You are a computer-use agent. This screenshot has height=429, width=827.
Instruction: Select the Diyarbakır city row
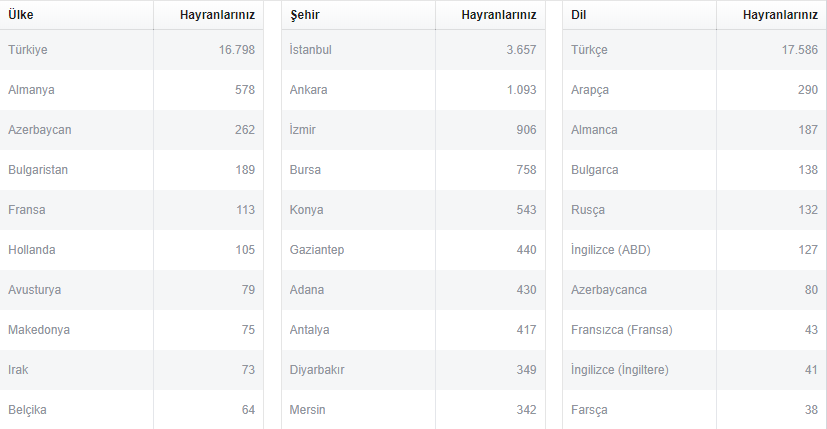413,370
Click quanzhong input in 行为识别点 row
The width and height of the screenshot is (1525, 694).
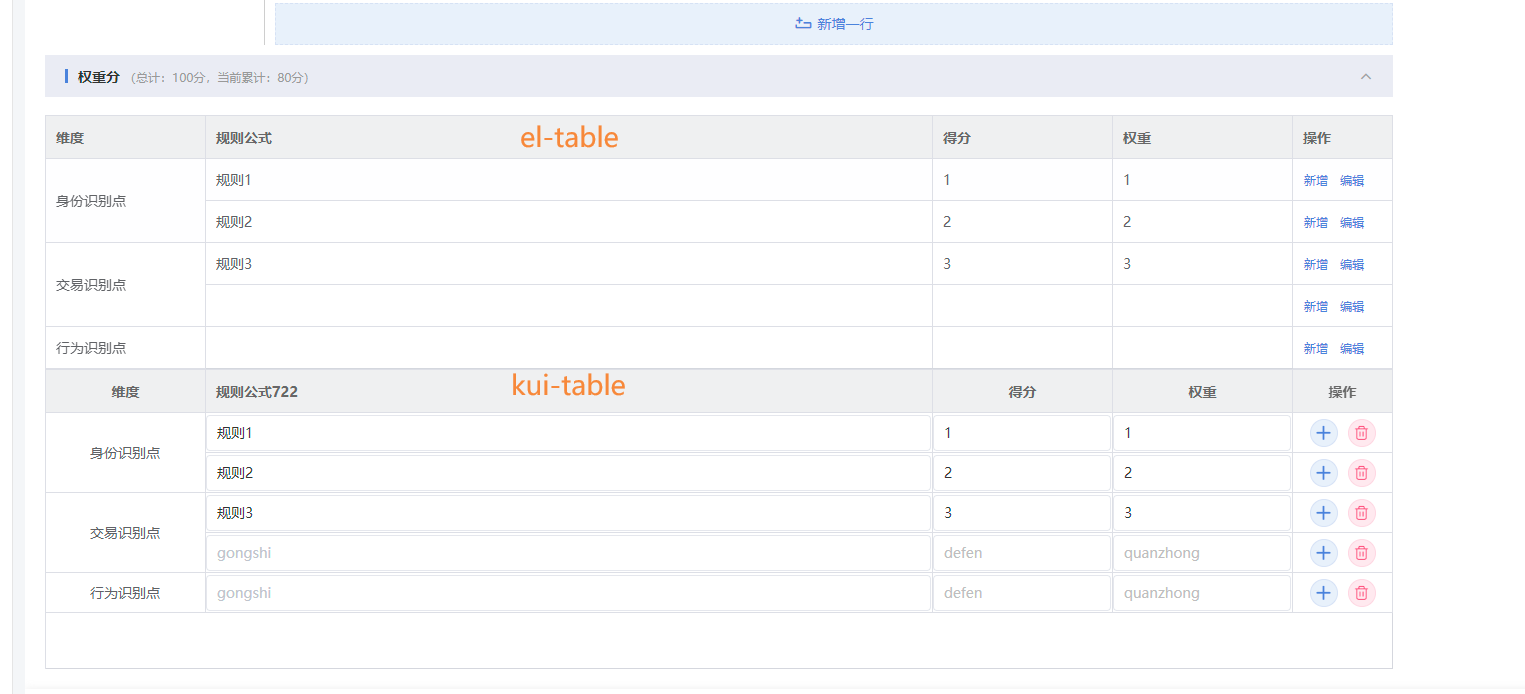[1201, 593]
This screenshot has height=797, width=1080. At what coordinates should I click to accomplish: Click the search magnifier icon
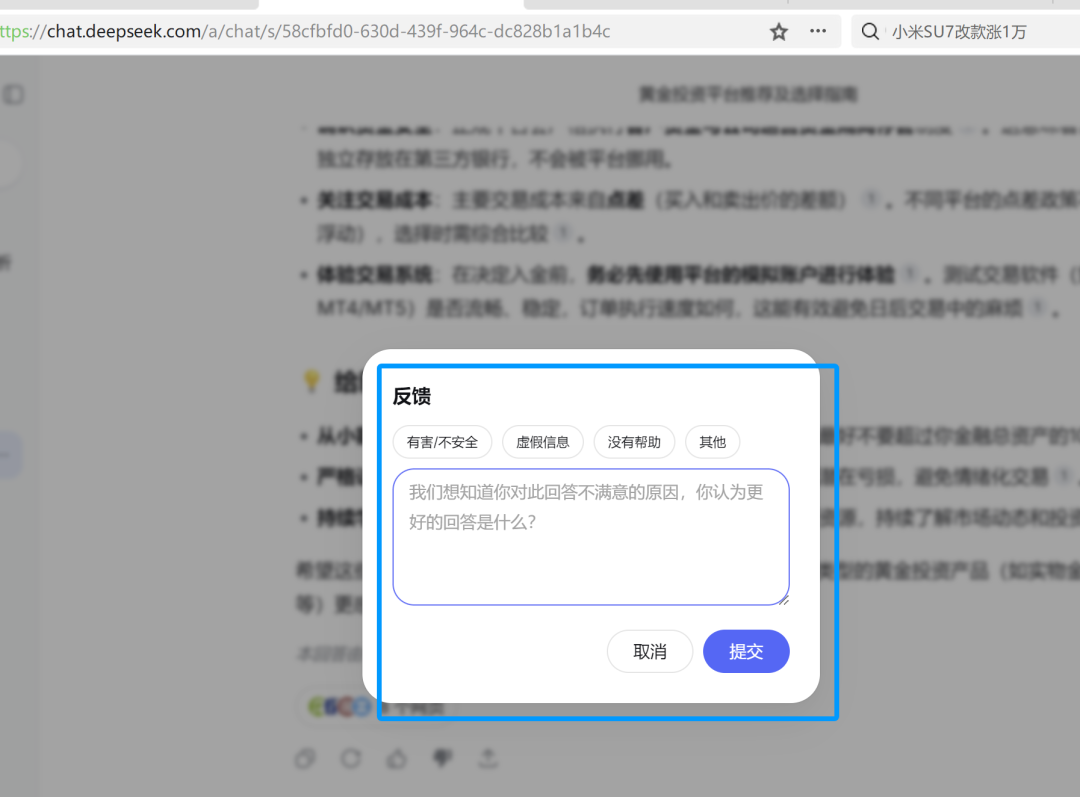869,31
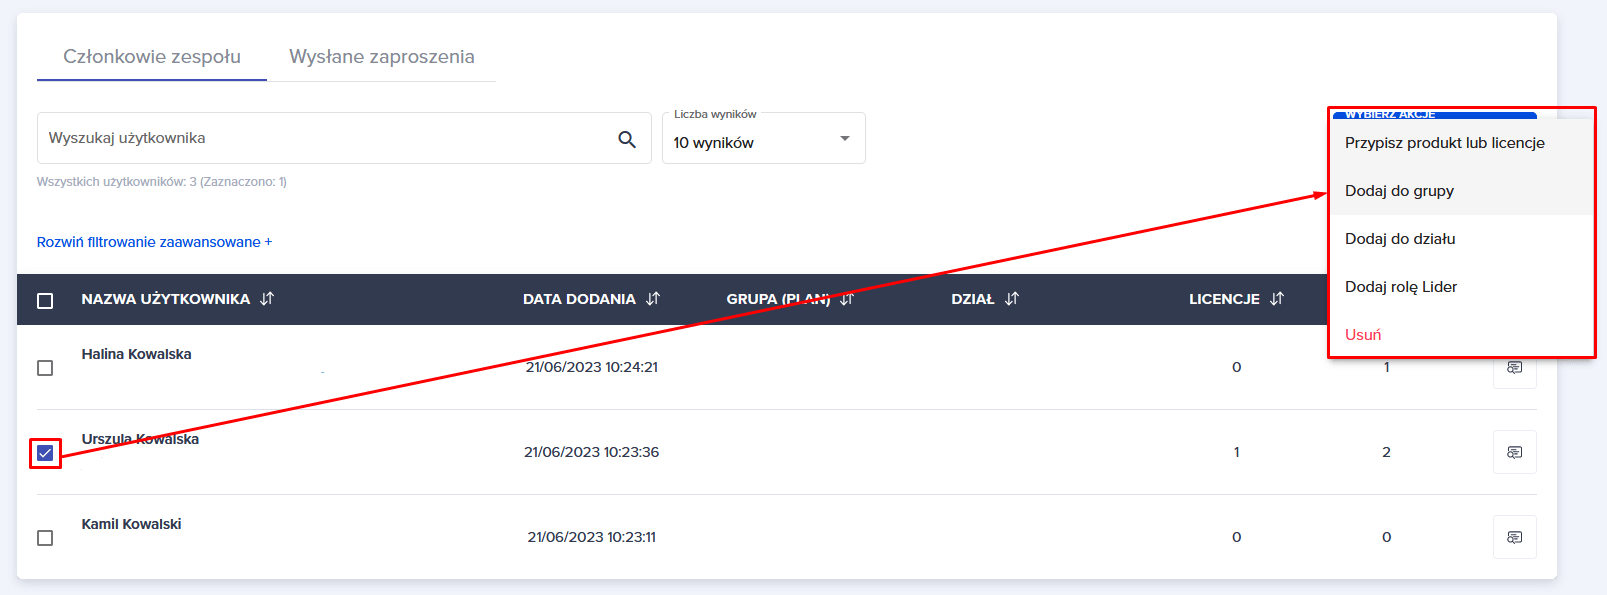The height and width of the screenshot is (595, 1607).
Task: Click details icon in Halina Kowalska row
Action: point(1514,369)
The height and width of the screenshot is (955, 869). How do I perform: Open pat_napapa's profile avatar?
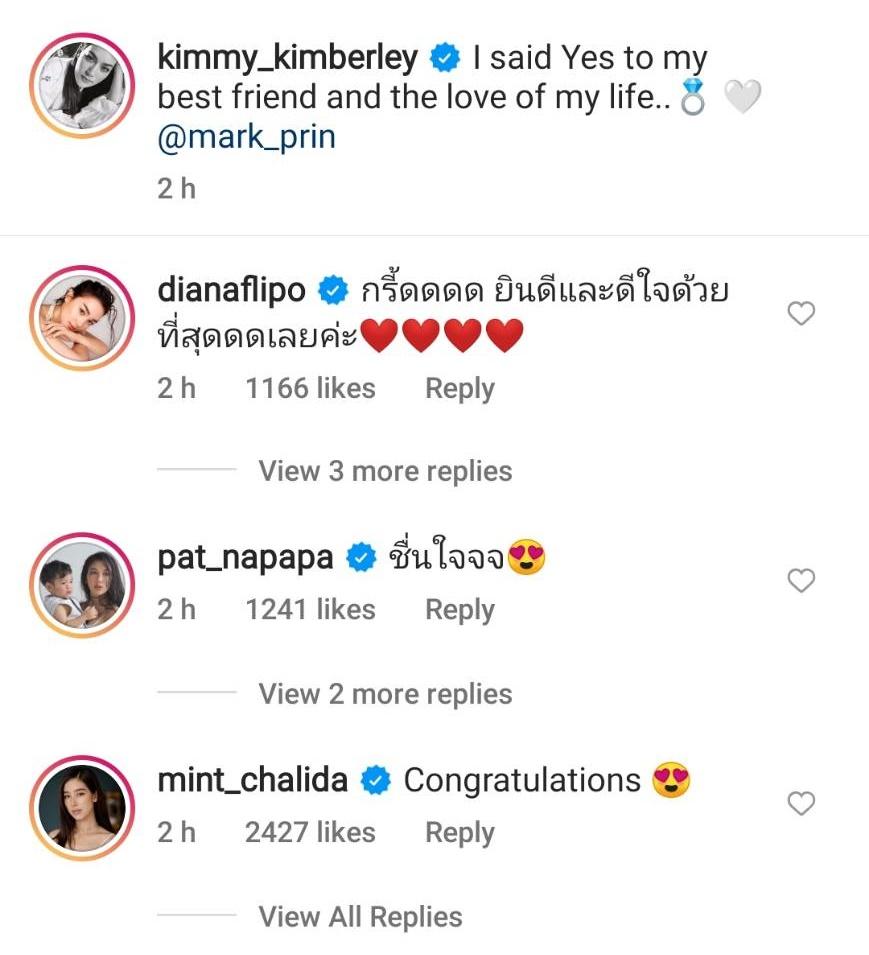coord(82,583)

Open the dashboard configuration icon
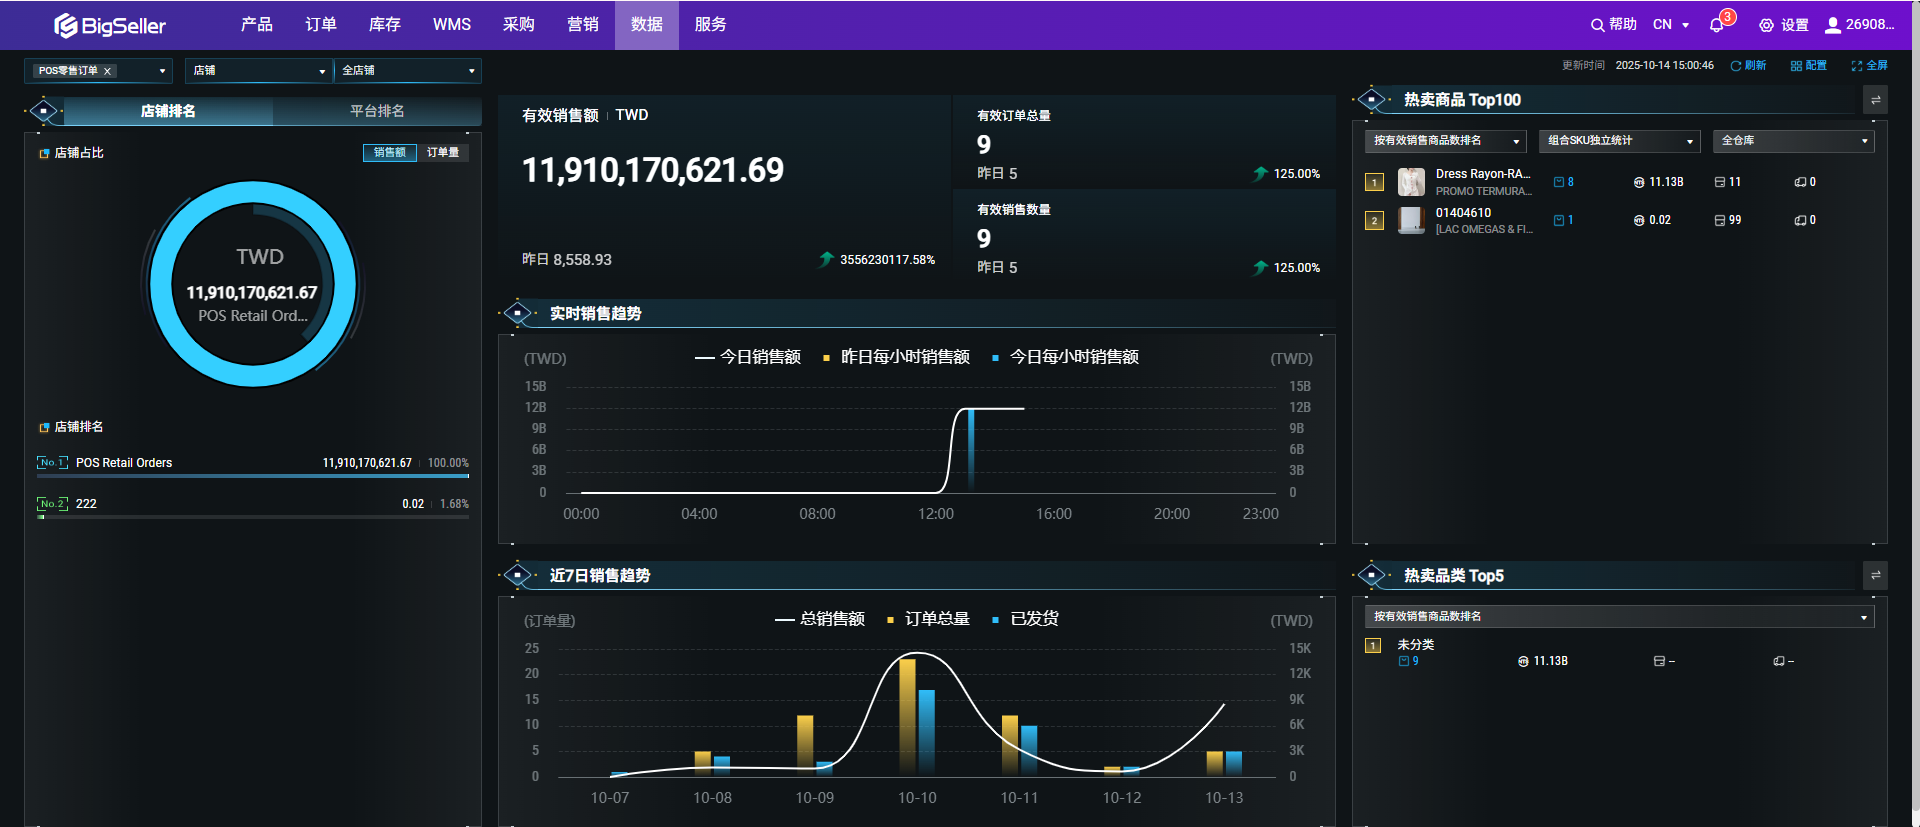(x=1796, y=66)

- Activity -
Each record should appear again exactly as it stands, with no picture included.

- Task solution -
You are a computer-use agent. This screenshot has height=429, width=827.
Instruction: Select the Diyarbakır city row
413,370
Click quanzhong input in 行为识别点 row
The width and height of the screenshot is (1525, 694).
[1201, 593]
This screenshot has height=797, width=1080. At what coordinates should I click to accomplish: Click the search magnifier icon
869,31
The height and width of the screenshot is (595, 1607).
Task: Click details icon in Halina Kowalska row
Action: point(1514,369)
The height and width of the screenshot is (955, 869). How do I perform: Open pat_napapa's profile avatar?
coord(82,583)

Open the dashboard configuration icon
(x=1796, y=66)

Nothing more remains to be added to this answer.